Mise en pratique
a: Reproduisez le passage du texte sur Kersten qui commence par les mots « Lisez le livre » et se termine par « SS, Heinrich Himmler. ».
b: Poursuivez le texte sur Kersten à partir de l'endroit où il s'arrête.

Texte d'étude
▼
Lisez le livre avant d’aller voir le film !
On sut très vite que les mains de Kersten valaient de l’or. Les paumes étaient puissantes et charnues, les doigts larges et courts. Elles savaient pétrir la chair comme de la glaise, dissiper les maux des corps blessés et leur redonner santé et apaisement. Afin de perfectionner ce don rare, il se forma pendant plusieurs années aux techniques de massages chinoises et tibétaines auprès d’un maître, le docteur Kô. Enrichi du savoir du docteur, il commence à pratiquer son don de façon professionnelle au début des années 1930 ; années durant lesquelles sa renommée ne fera que croître… jusqu’à atteindre les bureaux de l’état-major personnel du Reichsführer SS, Heinrich Himmler.
▲
Extrait de données
▼
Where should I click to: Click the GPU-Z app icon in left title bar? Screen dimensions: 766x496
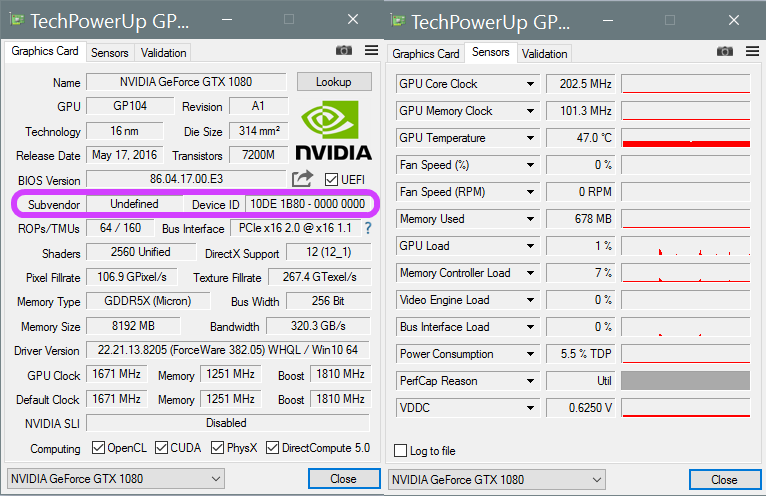[16, 20]
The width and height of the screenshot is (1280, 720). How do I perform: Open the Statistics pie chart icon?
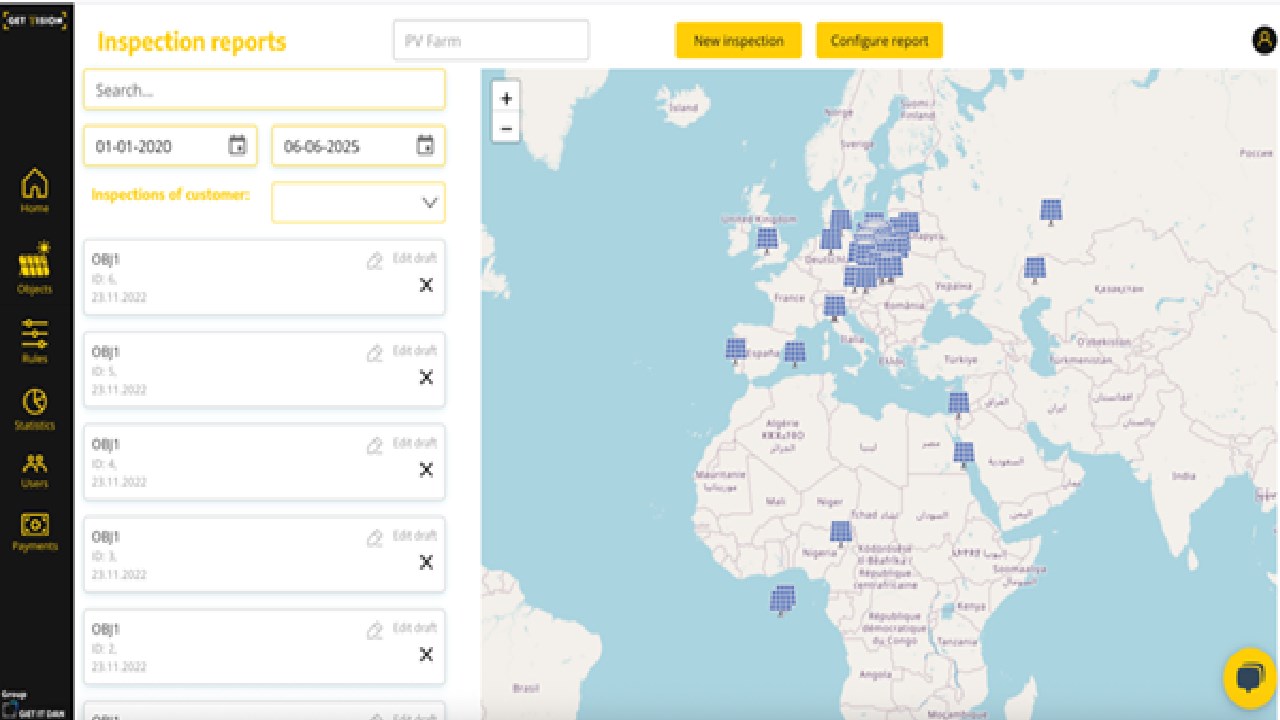click(x=35, y=409)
▲
Réponses rédigées
a:
Lisez le livre avant d’aller voir le film !
On sut très vite que les mains de Kersten valaient de l’or. Les paumes étaient puissantes et charnues, les doigts larges et courts. Elles savaient pétrir la chair comme de la glaise, dissiper les maux des corps blessés et leur redonner santé et apaisement. Afin de perfectionner ce don rare, il se forma pendant plusieurs années aux techniques de massages chinoises et tibétaines auprès d’un maître, le docteur Kô. Enrichi du savoir du docteur, il commence à pratiquer son don de façon professionnelle au début des années 1930 ; années durant lesquelles sa renommée ne fera que croître… jusqu’à atteindre les bureaux de l’état-major personnel du Reichsführer SS, Heinrich Himmler.

b:
Himmler, que certains nommeront le “ meurtrier du siècle” souffre d’un mal qui lui tord les entrailles, l’empêchant parfois de rester assis et que même la morphine ne peut soulager. Kersten soignera pour la première fois Himmler au début de l’année 1939. Dès que le masseur pose ses mains sur son patient, le mal s’en va. Les douleurs qui empoisonnent le quotidien du bourreau disparaissent, si bien qu’Himmler le désigne désormais comme son médecin attitré, personnel. Lui seul arrive à détendre ce corps chétif, maigre et nerveux.
Alors une relation intime s’installera entre un homme de science – médecin débonnaire dont l’essence même du métier est de sauver des vies – et celui qui à lui seul collectionne les distinctions de chef de toutes les polices allemandes dont la Gestapo, ministre de l’Intérieur du Reich et qui porte enfin ce qui est probablement la plus lourde responsabilité : le fonctionnement des camps de concentration.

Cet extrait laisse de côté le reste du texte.